His own exclusiveness was very nearly as complete. He formed no
intimacies among the members of the orchestra with whom he played
eight times a week, although his face showed, sometimes, that he
yearned to join their gossip, in the stuffy little room beneath the
stage, which housed them when they were not in their places in the
crowded space "in front" allotted to them.

"_Tiens!_" said the Frenchman who played second-violin. "Ze ol' man
have such fear zat we should wiss to spik us wiz 'is daughtaire, zat
'e trit us lak we 'ave a seeckness catchable!"

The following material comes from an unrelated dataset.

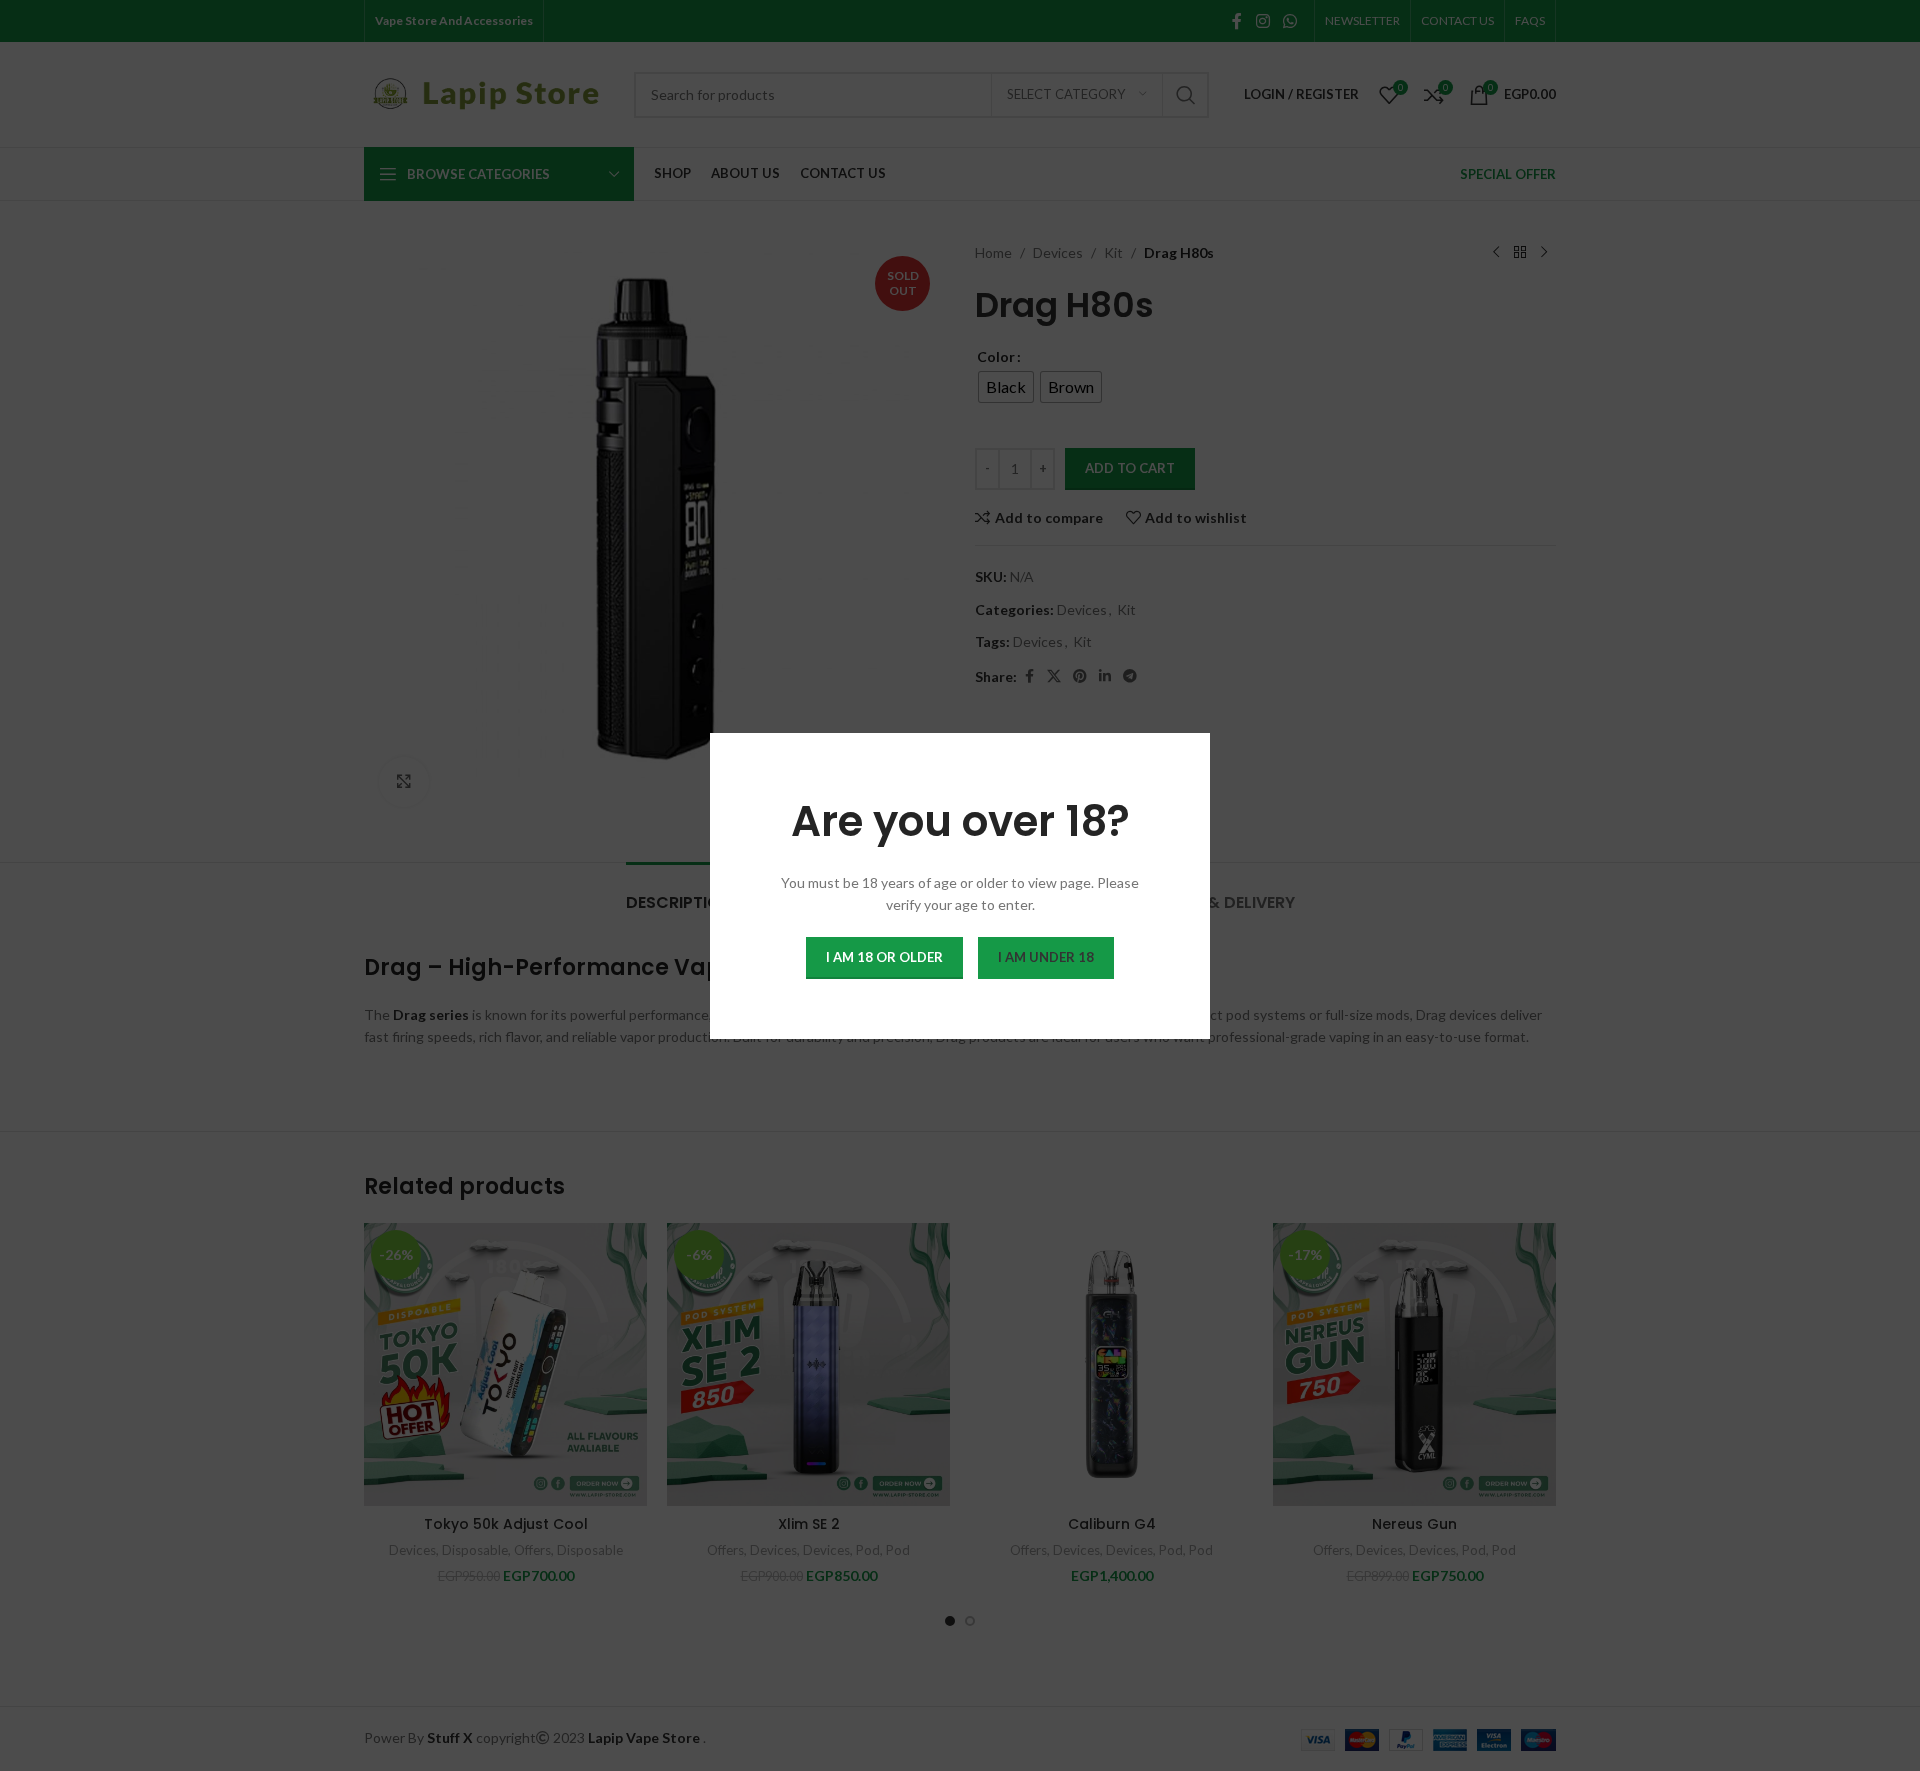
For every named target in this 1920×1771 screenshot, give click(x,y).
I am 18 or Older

It was almost true. He did avoid the chance of making her acquainted
with any of the folk with whom his daily routine threw him into
contact, with a care which might suggest a fear of some sort of
contagion for her. But not all the members of the orchestra resented
it. The drummer (who also played the triangle and tambourine when need
was, imitated railway noises with shrewd implements, pumped an
auto-horn when motor-cars were supposed to be approaching or departing
"off-stage" and made himself, in general, a useful man on all
occasions) was his firm friend and partisan.

"Garn, Frawgs!" he sneered, to the resentful Frenchman. "Yer 'yn't fit
ter sye ther time o' dye ter 'er; yer knows yer 'yn't."